Mathematics Major Receives Top Graduate Student Award

 Jake Reschke

Nathan O. Freedman Award winner Jake Reschke. Photo by Lee Choo.

When Jake Reschke was in high school, he didn’t even like math. The first-generation college student from the northeast San Fernando Valley community of Sunland-Tujunga — now a graduate student at California State University, Northridge — was a “decent” student but unfocused.

“I didn’t even know what I wanted to do,” Reschke said. “I was not a great student but I did like physics.”

This month, Reschke ’14 (Physics) will graduate with a master’s degree in mathematics and be recognized during Honors Convocation on Friday, May 20, as this year’s Nathan O. Freedman Outstanding Graduate Student, the highest honor presented to a CSUN graduate student who shows the best record of distinguished scholarship — thanks to the support and guidance he has received from CSUN faculty. To qualify for the honor, candidates must maintain a minimum grade point average (GPA) of 3.5. The 25-year-old Reschke has a 4.0 GPA.

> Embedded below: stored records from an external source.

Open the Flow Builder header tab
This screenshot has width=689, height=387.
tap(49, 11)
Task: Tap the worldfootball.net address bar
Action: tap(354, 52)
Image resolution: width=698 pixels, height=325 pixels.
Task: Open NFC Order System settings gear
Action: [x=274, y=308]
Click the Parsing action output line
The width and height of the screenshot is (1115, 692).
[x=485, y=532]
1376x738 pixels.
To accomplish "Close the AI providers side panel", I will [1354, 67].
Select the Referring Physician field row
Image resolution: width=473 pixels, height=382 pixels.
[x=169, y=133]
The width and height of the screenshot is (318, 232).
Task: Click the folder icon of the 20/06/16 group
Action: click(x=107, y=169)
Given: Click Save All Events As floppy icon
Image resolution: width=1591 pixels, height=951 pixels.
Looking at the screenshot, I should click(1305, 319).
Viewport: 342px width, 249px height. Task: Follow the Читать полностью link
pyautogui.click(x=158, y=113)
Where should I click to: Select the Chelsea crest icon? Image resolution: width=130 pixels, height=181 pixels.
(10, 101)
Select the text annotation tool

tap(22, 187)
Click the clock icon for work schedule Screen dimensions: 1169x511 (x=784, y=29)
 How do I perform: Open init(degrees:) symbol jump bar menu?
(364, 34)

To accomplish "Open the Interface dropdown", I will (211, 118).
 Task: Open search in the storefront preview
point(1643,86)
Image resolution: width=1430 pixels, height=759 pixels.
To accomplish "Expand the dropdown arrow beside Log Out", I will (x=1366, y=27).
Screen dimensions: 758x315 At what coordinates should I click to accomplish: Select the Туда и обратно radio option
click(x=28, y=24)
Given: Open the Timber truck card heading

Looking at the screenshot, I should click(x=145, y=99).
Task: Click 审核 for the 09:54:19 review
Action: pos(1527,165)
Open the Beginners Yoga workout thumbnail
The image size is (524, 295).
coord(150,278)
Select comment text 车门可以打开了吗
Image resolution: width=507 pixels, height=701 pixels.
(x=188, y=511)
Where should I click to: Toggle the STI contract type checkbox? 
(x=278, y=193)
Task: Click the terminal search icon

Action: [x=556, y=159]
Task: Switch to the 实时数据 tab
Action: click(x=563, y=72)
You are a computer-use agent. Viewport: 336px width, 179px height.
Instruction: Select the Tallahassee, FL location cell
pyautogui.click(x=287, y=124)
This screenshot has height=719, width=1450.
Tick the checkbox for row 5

“This award is a reflection of the hard work of my professors,” Reschke said. “It’s really gratifying to be recognized as the best after all my hard work.”

Reschke enrolled at CSUN as an undergraduate in 2009, majoring in geological sciences, at the suggestion of a family friend.

“Nobody in my family had attended college, and my dad’s friend was a geologist with a state job that looked pretty comfortable,” Reschke recalled. “I figured a geology major didn’t have to do much math.”

In high school, he found math “dry and pointless,” Reschke said. He said his goal was to avoid it. However, in 2011, he changed his major to physics with a minor in mathematics. He graduated in 2014 with a bachelor’s degree in physics.

“Physics made sense to me,” Reschke said. “It came very naturally.”

During his senior year, Reschke enrolled in Department of Mathematics professor David Klein’s course in general relativity. He credits Klein with helping to change his career path.

“Professor Klein’s course was the first experience I had in applying pure mathematics to physical problems,  ” Reschke said. “The clarity that the pure mathematical approach afforded to the study of gravity convinced me to change directions and study mathematics, rather than physics in graduate school.”

“My intention when I started college was to just get a degree and go to work, but I realized I wanted to do research and it was possible to make that a career,” Reschke added.

At CSUN, Reschke has worked as a teaching assistant in the Department of Mathematics, as a physics tutor in the Department of Physics and Astronomy, and he was awarded a summer research grant to work with physics professor Ana Cadavid. He is president of One Struggle, a student club focused on the science of climate change and the political and economic forces around that issue. He also co-authored a paper with Klein in 2015 that was published in the Journal of Mathematical Physics.

As a result of his hard work, Reschke has been accepted into a doctoral program in mathematics at the University of California at Davis.